Côte d'Ivoire : Crise du cacao, l'ANAPROCI accuse le Conseil du Café-Cacao d'inaction face à la détresse des producteurs
Kanga Koffi
La tension monte au sein de la filière cacao ivoirienne. Le président du Conseil d’administration de l’Association nationale des producteurs de café-cacao de Côte d’Ivoire (ANAPROCI), Kanga Koffi, est sorti de sa réserve pour exprimer l’exaspération des producteurs face à une crise qu’il juge mal appréciée par la direction du Conseil du Café-Cacao (CCC).
Cette réaction intervient après la conférence de presse tenue le mercredi 14 janvier 2026 par le directeur général du CCC, Koné Brahima Yves, au cours de laquelle celui-ci a rejeté toute idée de blocage dans la commercialisation du cacao.
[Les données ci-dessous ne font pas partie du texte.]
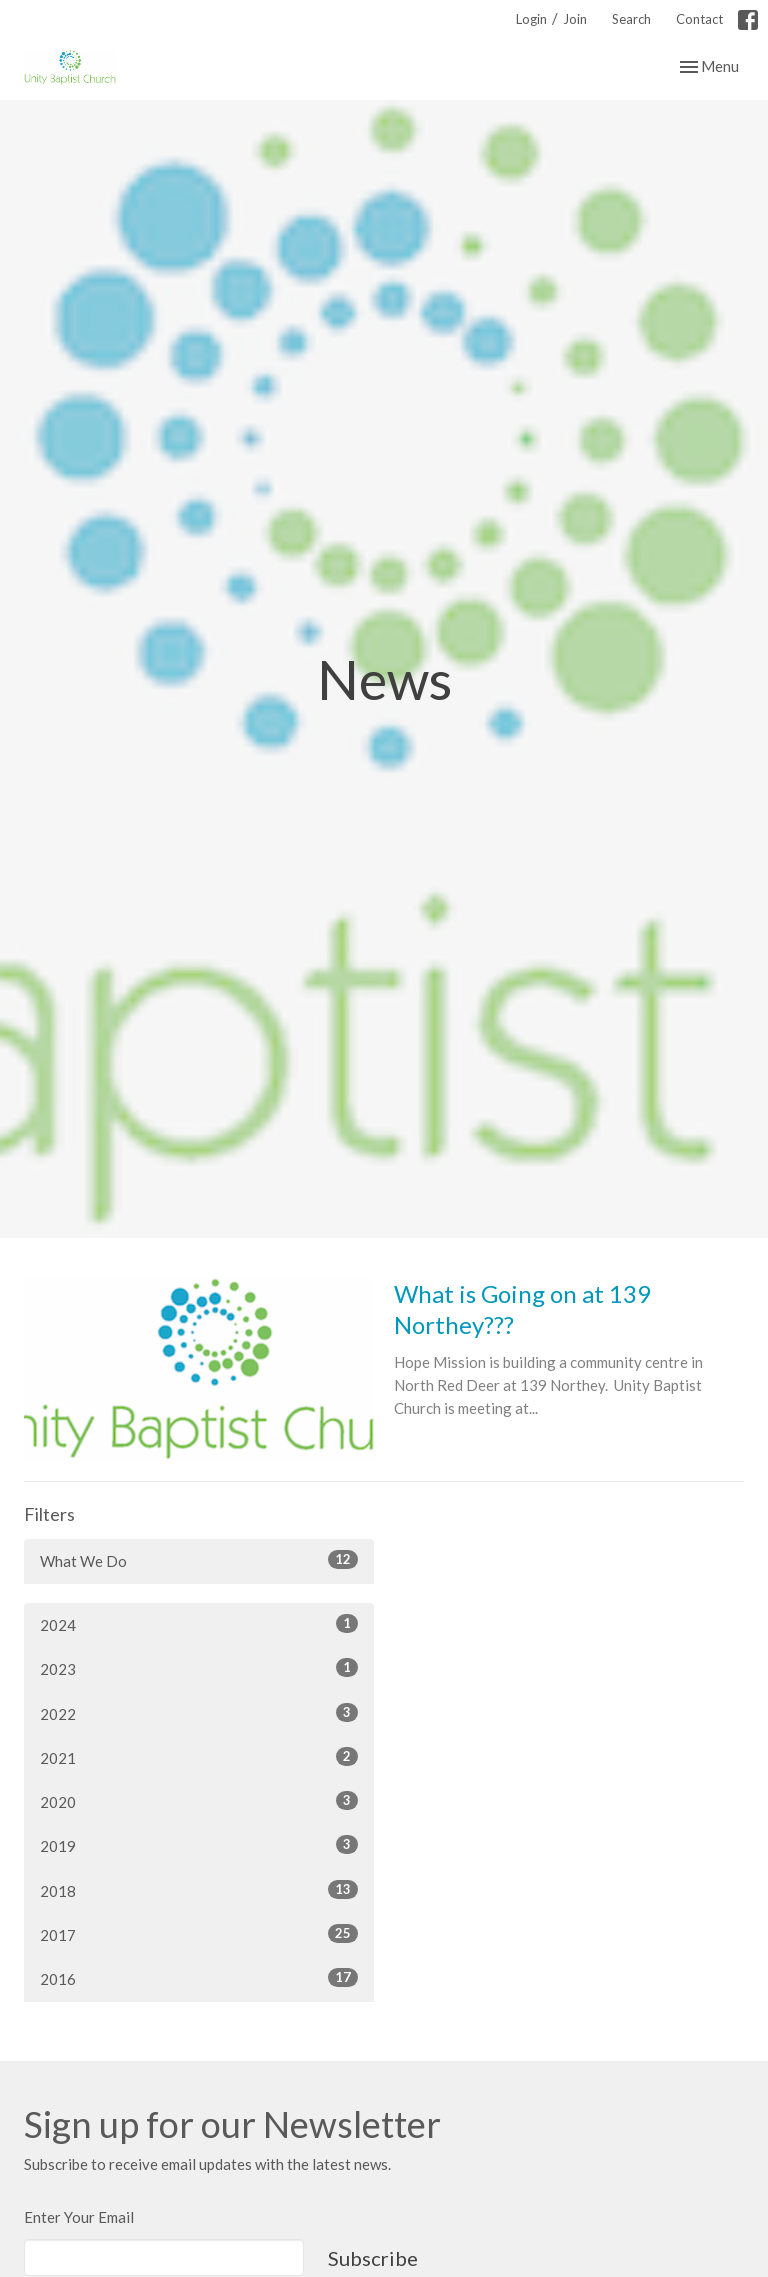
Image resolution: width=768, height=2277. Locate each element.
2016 (199, 1978)
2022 (199, 1713)
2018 (199, 1890)
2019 (199, 1845)
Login (531, 19)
Une position que l’ANAPROCI considère comme éloignée de la réalité quotidienne des acteurs de terrain.
Pour Kanga Koffi, la filière traverse depuis novembre 2025 une période particulièrement critique, marquée par des dysfonctionnements persistants qui affectent toute la chaîne de commercialisation. De nombreuses sociétés coopératives, explique-t-il, peinent à obtenir les connaissements nécessaires à l’exportation, provoquant l’accumulation de milliers de tonnes de fèves dans les magasins et dans des camions immobilisés pendant plusieurs semaines. Cette situation entraîne une dégradation progressive de la qualité du cacao et plonge producteurs, transporteurs et coopératives dans une grande précarité financière.
L’un des effets les plus préoccupants de cette crise reste le non-paiement de nombreux producteurs pour des livraisons effectuées depuis plusieurs mois. Dans plusieurs zones de production, des stocks importants de cacao restent bloqués dans les villages et campements, tandis que le prix bord champ, officiellement fixé à 2 800 FCFA le kilogramme, est en net recul sur le terrain, oscillant désormais entre 2 000 et 2 300 FCFA.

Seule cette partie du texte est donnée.